Pregnant Whale Washed Up in Italy Had 49 Pounds of Plastic in Its Stomach

Pregnant Whale Washed Up in Italy Had 49 Pounds of Plastic in Its Stomach
A Franca Austral whale (Southern Right Whale) and her white calf swim in the New Golf near Puerto Piramides at Peninsula Valdes, Patagonian province of Chubut, Argentina, on Sept. 30, 2015. (Juan Mabromata/AFP/Getty Images)
4/1/2019
Updated:
4/1/2019

*Warning, pictures may be disturbing to some readers*

SARDINIA, Italy—The carcass of a pregnant sperm whale that washed up in Sardinia, Italy, last week had 49 pounds (22 kilograms) of plastic in its stomach, and was carrying a dead fetus, the country’s environment minister and a marine life non-profit organization said.

Luca Bittau, president of the SeaMe group, told CNN the beached mammal’s remains contained “garbage bags ... fishing nets, lines, tubes, the bag of a washing machine liquid still identifiable, with brand and barcode ... and other objects no longer identifiable.”

“She was pregnant and had almost certainly aborted before (she) beached,” he said. “The fetus was in an advanced state of composition.”

The dead animal, which was 26 feet (8 meters) long, washed up on a beach in the Sardinian tourist hotspot of Porto Cervo.

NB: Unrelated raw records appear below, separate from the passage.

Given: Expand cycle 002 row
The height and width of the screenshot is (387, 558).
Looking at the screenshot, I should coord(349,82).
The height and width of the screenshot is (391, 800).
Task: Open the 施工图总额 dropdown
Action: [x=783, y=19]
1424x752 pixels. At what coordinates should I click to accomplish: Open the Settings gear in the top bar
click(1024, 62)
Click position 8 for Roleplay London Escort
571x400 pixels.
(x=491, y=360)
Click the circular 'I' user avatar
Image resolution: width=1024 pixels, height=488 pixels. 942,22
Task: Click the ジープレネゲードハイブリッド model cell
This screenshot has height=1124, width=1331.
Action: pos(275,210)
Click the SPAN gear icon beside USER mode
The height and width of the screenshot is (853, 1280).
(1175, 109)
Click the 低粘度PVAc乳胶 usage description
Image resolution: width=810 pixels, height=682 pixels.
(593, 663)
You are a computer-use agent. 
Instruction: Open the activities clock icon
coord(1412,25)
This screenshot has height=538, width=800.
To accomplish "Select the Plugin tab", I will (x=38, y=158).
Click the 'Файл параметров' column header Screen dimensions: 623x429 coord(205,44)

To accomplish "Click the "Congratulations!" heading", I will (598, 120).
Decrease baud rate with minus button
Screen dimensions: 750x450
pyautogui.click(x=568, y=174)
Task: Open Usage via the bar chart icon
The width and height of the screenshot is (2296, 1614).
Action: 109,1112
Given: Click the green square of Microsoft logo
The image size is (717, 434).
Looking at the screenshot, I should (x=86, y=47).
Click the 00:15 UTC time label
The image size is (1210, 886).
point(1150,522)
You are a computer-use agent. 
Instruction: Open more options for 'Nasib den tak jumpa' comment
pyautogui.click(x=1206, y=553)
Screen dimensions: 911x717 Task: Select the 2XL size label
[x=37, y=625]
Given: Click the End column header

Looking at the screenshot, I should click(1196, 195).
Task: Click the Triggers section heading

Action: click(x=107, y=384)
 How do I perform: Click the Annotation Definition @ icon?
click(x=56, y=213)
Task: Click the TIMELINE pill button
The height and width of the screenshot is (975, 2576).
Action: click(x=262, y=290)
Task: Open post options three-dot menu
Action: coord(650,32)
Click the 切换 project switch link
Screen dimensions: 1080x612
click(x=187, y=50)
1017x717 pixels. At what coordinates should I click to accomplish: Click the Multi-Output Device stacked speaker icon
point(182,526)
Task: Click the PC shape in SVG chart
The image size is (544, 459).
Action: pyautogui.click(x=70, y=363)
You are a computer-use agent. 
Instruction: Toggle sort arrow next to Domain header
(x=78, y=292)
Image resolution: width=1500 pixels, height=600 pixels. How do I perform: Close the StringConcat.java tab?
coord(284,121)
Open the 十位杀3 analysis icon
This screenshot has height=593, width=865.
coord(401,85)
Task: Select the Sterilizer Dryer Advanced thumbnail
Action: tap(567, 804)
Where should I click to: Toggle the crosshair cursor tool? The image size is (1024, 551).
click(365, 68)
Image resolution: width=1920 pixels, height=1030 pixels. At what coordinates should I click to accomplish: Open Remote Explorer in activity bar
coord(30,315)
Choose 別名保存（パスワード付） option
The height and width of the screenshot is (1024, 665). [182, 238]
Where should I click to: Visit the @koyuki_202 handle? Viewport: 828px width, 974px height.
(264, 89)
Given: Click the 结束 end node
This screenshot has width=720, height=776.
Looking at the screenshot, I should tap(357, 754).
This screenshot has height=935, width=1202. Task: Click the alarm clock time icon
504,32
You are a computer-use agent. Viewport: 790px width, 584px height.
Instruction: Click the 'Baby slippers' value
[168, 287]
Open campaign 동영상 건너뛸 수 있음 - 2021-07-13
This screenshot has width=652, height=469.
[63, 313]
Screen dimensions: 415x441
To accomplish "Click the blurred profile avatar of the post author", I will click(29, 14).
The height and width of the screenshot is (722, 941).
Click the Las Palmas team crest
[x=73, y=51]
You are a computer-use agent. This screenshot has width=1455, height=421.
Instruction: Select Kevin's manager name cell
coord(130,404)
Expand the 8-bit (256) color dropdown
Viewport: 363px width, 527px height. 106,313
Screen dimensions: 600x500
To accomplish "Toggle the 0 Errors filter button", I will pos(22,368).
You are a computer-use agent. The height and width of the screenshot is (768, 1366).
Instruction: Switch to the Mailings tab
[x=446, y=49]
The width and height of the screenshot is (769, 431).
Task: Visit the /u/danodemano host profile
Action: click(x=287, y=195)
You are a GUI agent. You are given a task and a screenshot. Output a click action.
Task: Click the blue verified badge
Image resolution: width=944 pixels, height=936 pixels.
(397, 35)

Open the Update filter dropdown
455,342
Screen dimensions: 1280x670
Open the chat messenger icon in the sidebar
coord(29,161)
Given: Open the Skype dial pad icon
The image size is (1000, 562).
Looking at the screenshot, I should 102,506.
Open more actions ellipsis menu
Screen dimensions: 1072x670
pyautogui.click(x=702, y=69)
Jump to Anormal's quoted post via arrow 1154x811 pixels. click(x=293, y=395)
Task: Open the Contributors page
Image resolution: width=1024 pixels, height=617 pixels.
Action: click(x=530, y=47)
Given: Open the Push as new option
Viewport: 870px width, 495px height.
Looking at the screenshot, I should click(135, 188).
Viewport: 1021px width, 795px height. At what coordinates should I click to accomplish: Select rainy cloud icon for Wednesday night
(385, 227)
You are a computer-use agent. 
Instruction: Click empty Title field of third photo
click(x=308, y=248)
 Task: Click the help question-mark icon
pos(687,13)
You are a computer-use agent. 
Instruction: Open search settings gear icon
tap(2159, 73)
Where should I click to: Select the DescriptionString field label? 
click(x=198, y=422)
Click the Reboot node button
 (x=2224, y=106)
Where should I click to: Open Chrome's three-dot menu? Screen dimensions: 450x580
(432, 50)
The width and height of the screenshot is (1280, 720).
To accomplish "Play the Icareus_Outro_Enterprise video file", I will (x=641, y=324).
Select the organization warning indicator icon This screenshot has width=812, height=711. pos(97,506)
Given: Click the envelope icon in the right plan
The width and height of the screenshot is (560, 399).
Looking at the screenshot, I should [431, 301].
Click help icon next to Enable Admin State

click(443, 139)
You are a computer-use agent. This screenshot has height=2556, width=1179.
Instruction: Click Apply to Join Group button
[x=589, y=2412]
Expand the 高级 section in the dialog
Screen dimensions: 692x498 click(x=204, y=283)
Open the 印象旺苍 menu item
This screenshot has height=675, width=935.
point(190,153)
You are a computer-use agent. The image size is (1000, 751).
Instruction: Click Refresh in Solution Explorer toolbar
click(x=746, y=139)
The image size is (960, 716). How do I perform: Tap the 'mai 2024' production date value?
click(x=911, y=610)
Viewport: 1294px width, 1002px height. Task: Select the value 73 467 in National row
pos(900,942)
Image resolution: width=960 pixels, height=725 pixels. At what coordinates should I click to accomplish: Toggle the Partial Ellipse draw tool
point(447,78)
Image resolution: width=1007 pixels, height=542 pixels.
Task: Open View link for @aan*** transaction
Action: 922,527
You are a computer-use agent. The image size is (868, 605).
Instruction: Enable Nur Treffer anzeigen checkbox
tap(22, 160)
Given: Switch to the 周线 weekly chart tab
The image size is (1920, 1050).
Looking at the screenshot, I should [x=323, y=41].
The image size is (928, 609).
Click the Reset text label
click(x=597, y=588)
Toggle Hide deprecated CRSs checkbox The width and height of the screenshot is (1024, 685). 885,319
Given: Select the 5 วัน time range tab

Bittau said the cause of death would be known after histological and toxicological examinations carried out by veterinarians in Padua, northern Italy.

Sergio Costa, Italy’s environment minister, said in a Facebook post: “Are there still people who say these are not important problems? For me they are, and they are priorities.”

“We’ve used the ‘comfort’ of disposable objects in a lighthearted way in the past years and now we are paying the consequences. Indeed the animals, above all, are the ones paying them,” he continued.

Costa also referred to the recent approval by the European Parliament of a law banning a wide-range of single-use plastic items, such as straws, cotton buds and cutlery, by 2021.

“Italy will be one of the first countries to implement it,” he promised. “The war on disposable plastic has begun. And we won’t stop here.”

Last month, a young whale was found dead in the Philippines with 85 pounds (40 kilograms) of plastic bags in its stomach.
Marine biologist and environmentalist Darrell Blatchley told CNN that the juvenile male Cuvier's beaked whale was found "showing signs of being emaciated and dehydration" and had been "vomiting blood before it died," on March 18, 2019. (Darrell Blatchley/D'Bone Collector Museum Inc)
Marine biologist and environmentalist Darrell Blatchley told CNN that the juvenile male Cuvier's beaked whale was found "showing signs of being emaciated and dehydration" and had been "vomiting blood before it died," on March 18, 2019. (Darrell Blatchley/D'Bone Collector Museum Inc)
“I was not prepared for the amount of plastic. 40 kilos roughly of rice sacks, grocery bags, banana plantation bags, and general plastic bags. Sixteen rice sacks in total. It was so big, the plastic was beginning calcification,” Marine biologist Darrell Blatchley told CNN over the weekend.

“This whale had the most plastic we have ever seen in a whale. It’s disgusting,” he said.

He called on the Philippine government and Filipinos to not use single-use plastic items.

“The Philippine people are a proud people, sadly it’s not in being clean or taking care of the environment. In the last 10 years we have recovered 61 whales and dolphins, of which 57 have died due to fishing nets, dynamite fishing, and plastic garbage. Four were pregnant. This cannot continue. The Philippines needs to change from the children up or nothing will be left,” Blatchley told CNN.

The Ocean Conservancy said that single-use plastic items are common in Southeast Asia and China.

The organization said in 2017 that China, Indonesia, the Philippines, Thailand, and Vietnam have been dumping more plastic into the world’s oceans that the rest of the world combined.

“We also now have research to suggest that the majority of plastic enters the ocean from a small geographic area, and that over half comes from just five rapidly growing economies—China, Indonesia, the Philippines, Thailand, and Vietnam. These countries have recently benefited from significant increases in GDP, reduced poverty, and improved quality of life. However, increasing economic power has also generated exploding demand for consumer products that has not yet been met with a commensurate waste-management infrastructure,” it said in a 2018 report.
The Epoch Times reporter Jack Phillips contributed to this report.